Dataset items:
<<<<

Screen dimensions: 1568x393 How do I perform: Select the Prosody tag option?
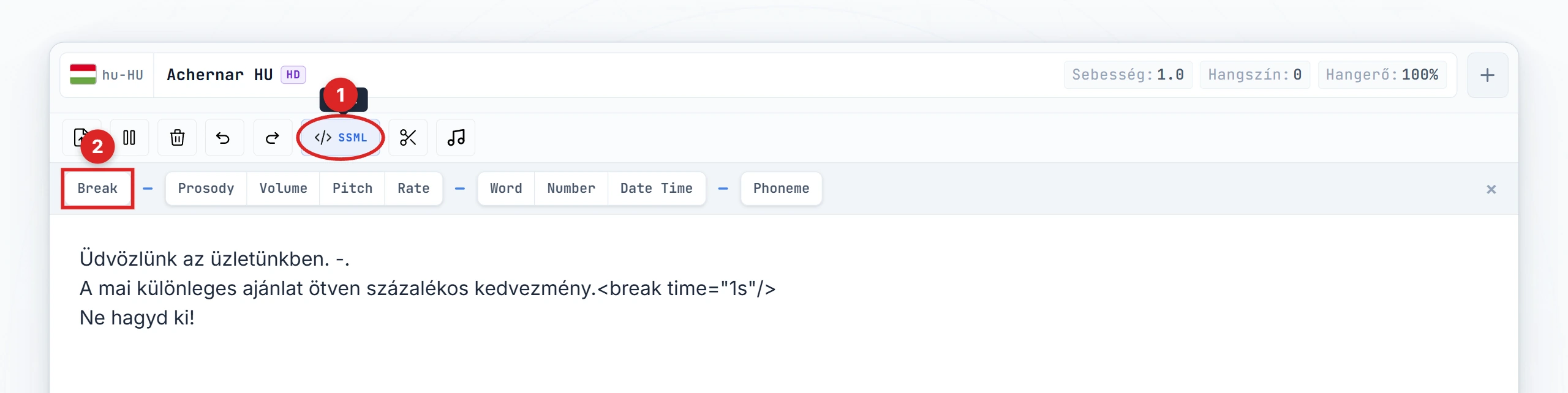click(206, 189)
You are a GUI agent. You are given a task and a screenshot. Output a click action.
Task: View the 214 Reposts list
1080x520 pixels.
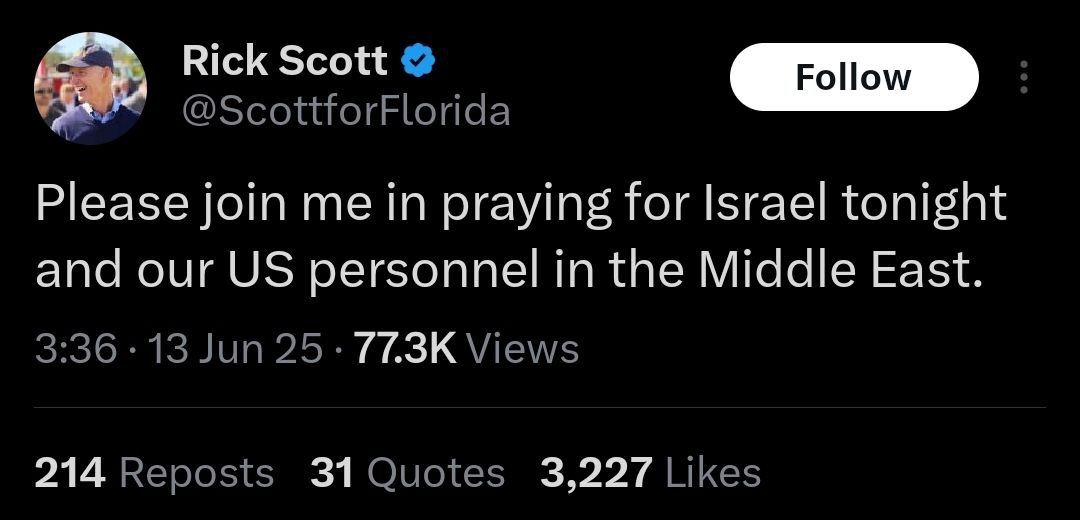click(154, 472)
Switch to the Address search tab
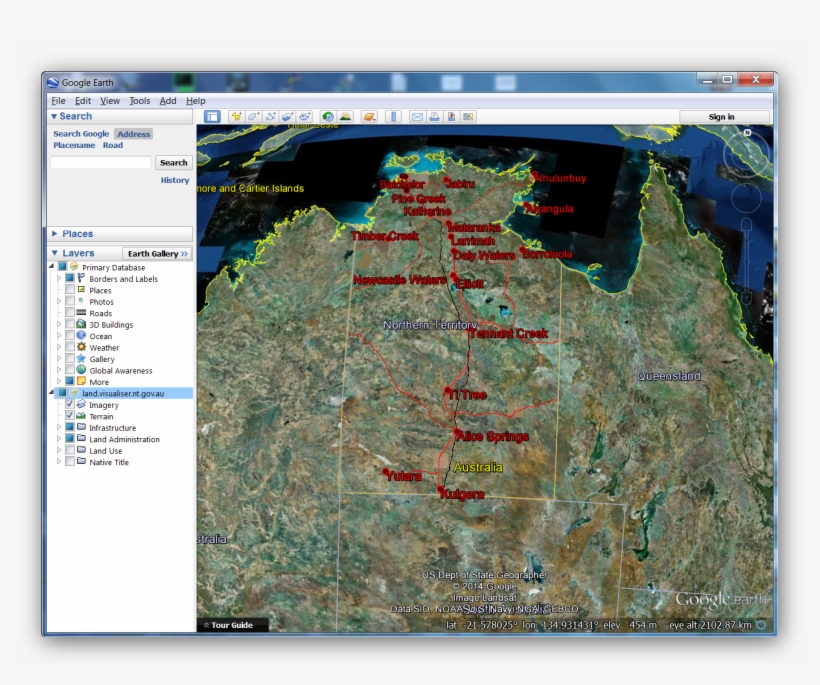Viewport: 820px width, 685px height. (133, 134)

>>>>

- **TASK DETAILS**: Repeat the records above word for word. Pictures stay out of the copy.

- **FINISHED TASK**:
Screen dimensions: 1568x393 How do I perform: Select the Prosody tag option?
click(206, 189)
You are a GUI agent. You are given a task and a screenshot. Output a click action.
Task: View the 214 Reposts list
1080x520 pixels.
click(154, 472)
Switch to the Address search tab
Viewport: 820px width, 685px height. (133, 134)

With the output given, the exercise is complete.